Январа кивнула и свернула на тропинку, оставляя реку в стороне. Мы углубились в лес. Мягкий покров прошлогодней листвы пружинил под ногами, сквозь него пробивались острые молодые травинки. На ветвях деревьев набухли готовые вот-вот прорваться почки. Я узнал рябину и березу, по оставшимся с осени семенам нашел ясень и по мощным, выпирающим из земли корням, дуб. То тут, то там между стволов мелькали покрытые мхом скалы. Дорога забирала вверх. Порой мы выходили на каменные площадки, свободные от всякой растительности, откуда можно было обозревать окрестности и ориентироваться, как далеко мы продвинулись.
На одной из таких площадок Январа указала вершину в значительном отделении от нас. Гора была невысока, склоны и гребень ее густо поросли лесом.

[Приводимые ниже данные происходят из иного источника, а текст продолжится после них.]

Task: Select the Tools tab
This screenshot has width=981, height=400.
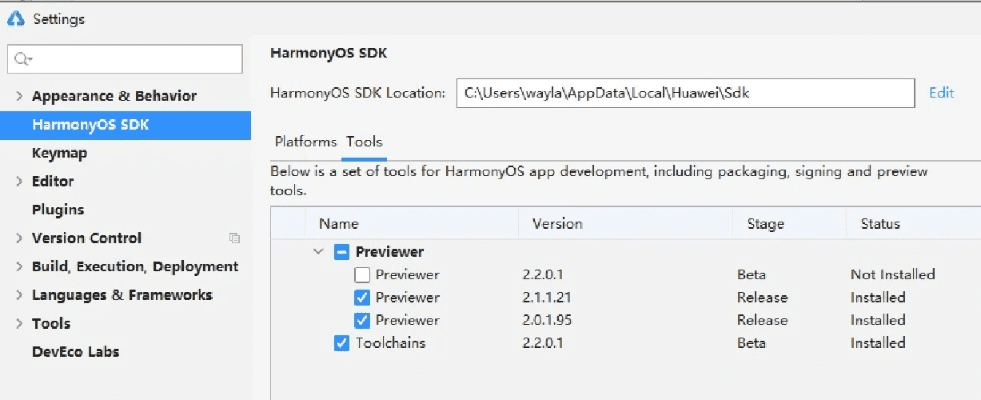Action: pos(364,142)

— Вот она, наша цель. Не правда ли, гора похожа на прилегшего отдохнуть кабана? Здесь пятачок, выше — уши, а вдоль горизонта пролег изгиб хребта.
Девушка принялась очерчивать контуры воображаемого зверя, но сколько я ни приглядывался, мне не удалось его разглядеть. Для меня любая гора представлялась массой земли, зачем-то вообразившей себя волной и поднявшейся на дыбы, а все волны на одно лицо.
— Мы ищем сходство гор со знакомыми вещами, — пояснила Януся. — Когда вы привыкните к этому, то сможете угадывать их названия либо именовать по-своему. Взгляните, высокий и узкий пик слева от Кабана напоминает Кинжал, а тот, что справа похож на Клык, дальше высится Улей, чья толща которого изрезана пещерами и гротами, а эти два шарика, поставленные один поверх другого, словно Кукла-кувыркан, которую как ни бросай, все равно встает на ноги. Есть еще Кокон, и Замок, и Свеча, на чьей вершине в день летнего солнцестояния догорает закат.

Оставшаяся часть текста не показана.